Belief state and metadata¶

After each runner.run(), uncertainty metadata is attached to result.metadata["uncertainty"]:

{
    "overall_level": "medium",       # UncertaintyLevel as string
    "cumulative_confidence": 0.74,   # EMA-propagated session-level confidence
    "total_steps": 4,
    "high_uncertainty_steps": 1,
    "last_step_id": "llm_3"
}

Access the full AgentBeliefState from the monitor after a run:

belief = monitor.get_belief_state()
for step in belief.step_uncertainties:
    print(f"{step.step_id}: level={step.level} propagated={step.propagated_confidence:.3f}")

OTEL spans¶

Three custom spans are emitted per step (when tracer is passed to UncertaintyMonitor):

Span	Emitted when	Key attributes
`uncertainty.estimate`	Every step	`step_id`, `step_type`, `verbalized_confidence`, `p_true_confidence`, `fused_confidence`, `propagated_confidence`, `level`, `action`, `p_true_ran`, `samples_used`
`uncertainty.semantic`	Semantic sampling ran	`step_id`, `sample_count`, `early_stopped`
`uncertainty.escalate`	HIGH or CRITICAL level	`step_id`, `level`, `cumulative_confidence`, `irreversible`

from grampus.observability.tracer import GrampusTracer

tracer = GrampusTracer(service_name="my-agent", otlp_endpoint="http://localhost:4317")
monitor = UncertaintyMonitor(policy=policy, tracer=tracer)

Handling a paused run¶

result = await runner.run(agent_def, task, session_id="s1")

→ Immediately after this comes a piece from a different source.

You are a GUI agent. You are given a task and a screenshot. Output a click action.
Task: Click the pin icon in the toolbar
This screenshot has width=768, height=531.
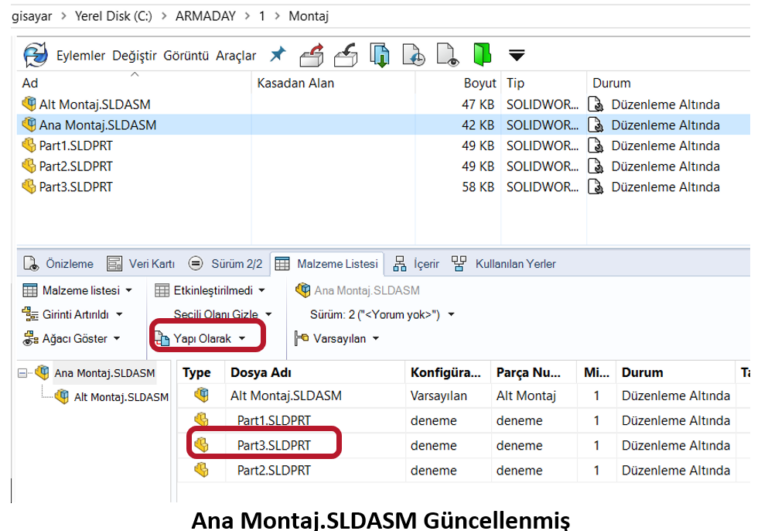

if result.status == AgentStatus.WAITING_FOR_HUMAN:
    # Inspect what caused the pause
    meta = result.metadata.get("uncertainty", {})
    print(f"Paused: {meta['overall_level']} confidence ({meta['cumulative_confidence']:.2f})")

    # Optionally read the reflection message
    for msg in result.messages:
        if msg.role == Role.SYSTEM and "NOT confident" in (msg.content or ""):
            print("Reflection:", msg.content)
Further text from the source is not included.